▶ _Excerpted text_

___

But the notion that what these banks are doing is merely the free market at work is a distortion of the truth. These restrictions are an attempt to use banks’ power to circumvent the normal legal and political process. For Congress to stand by and let bankers neutralize the Second Amendment would be a dereliction of duty, not a defense of the free market.
In a recent article in the National Review, Stephanie Keith of Reuters explained that the attitude of some banks toward guns is similar to President Obama’s stance on immigration laws:
If Congress chooses not to act, that gives them license to act on their own.
The primary cheerleader for this movement is New York Times financial columnist Andrew Ross Sorkin.
The writer, who doubles as one of the creators of Billions, the Showtime program about a United States Attorney and a billionaire hedge-fund owner who manipulate, exploit, and violate the law to advance their interests, has been urging the financial industry to put gun manufacturers out of business.
These efforts started with Citicorp saying it would forbid its retail clients — businesses that, for example, receive loans or offer store credit cards — to sell guns to anyone who didn’t pass a background check (which is already the law for licensed gun dealers).
It also barred sales to customers under 21, as well as sales of bump stocks.
Bank of America followed, saying it would no longer lend money to manufacturers of “military style” weapons.
(Bank of America was in a particularly interesting position since it was part of a group refinancing Remington Outdoor, a major manufacturer of assault weapons, as it emerged from bankruptcy.)
BlackRock Funds, the world’s largest asset manager, said it would offer a new investment fund that excluded gun manufacturers and sellers.
In the resulting outcry, part of the problem was that the discussion mixed up two very different issues: the willingness of banks to lend money to weapons manufacturers and the ability of consumers to use credit cards to make purchases.
While banks’ lending policies can have a devastating impact on the companies denied financing, there is no inherent right to a loan from any bank.
But if the banks use their financial clout, which they maintain under federal oversight, to impose restrictions on companies’ sales practices, that is a significant step toward a bank-imposed gun-control regime — one that could ultimately choke off the right of consumers to purchase legal products.
When so-called socially responsible lending and investing crosses over into ordering companies to stop selling certain products or to curtail sales to certain buyers, banks begin assuming a power that no one voted to give them.
And one needn’t be an alarmist to understand that once financial institutions are allowed to start down this road, they could end up curtailing the rights of businesses and consumers in a way that is incompatible with democracy.
Another way citizens can possibly influence these matters is by selecting ICE and 2A friendly banks to do business with, and voice their opinions one account at a time.

___

▶ _Material provided_
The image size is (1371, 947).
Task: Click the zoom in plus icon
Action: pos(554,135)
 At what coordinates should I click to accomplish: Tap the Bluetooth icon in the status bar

___

▶ _Direction_
In the excerpted text on banks and gun sales, why does the writer treat a bank's refusal to lend differently from a bank's limits on a company's sales practices? Answer in one to three sentences.

▶ _Correct response_
A refusal to lend can devastate a company, but it violates no right, because there is no inherent right to a loan from any bank. Using financial clout to restrict how companies sell, by contrast, is a significant step toward a bank-imposed gun-control regime that could ultimately choke off consumers' right to purchase legal products.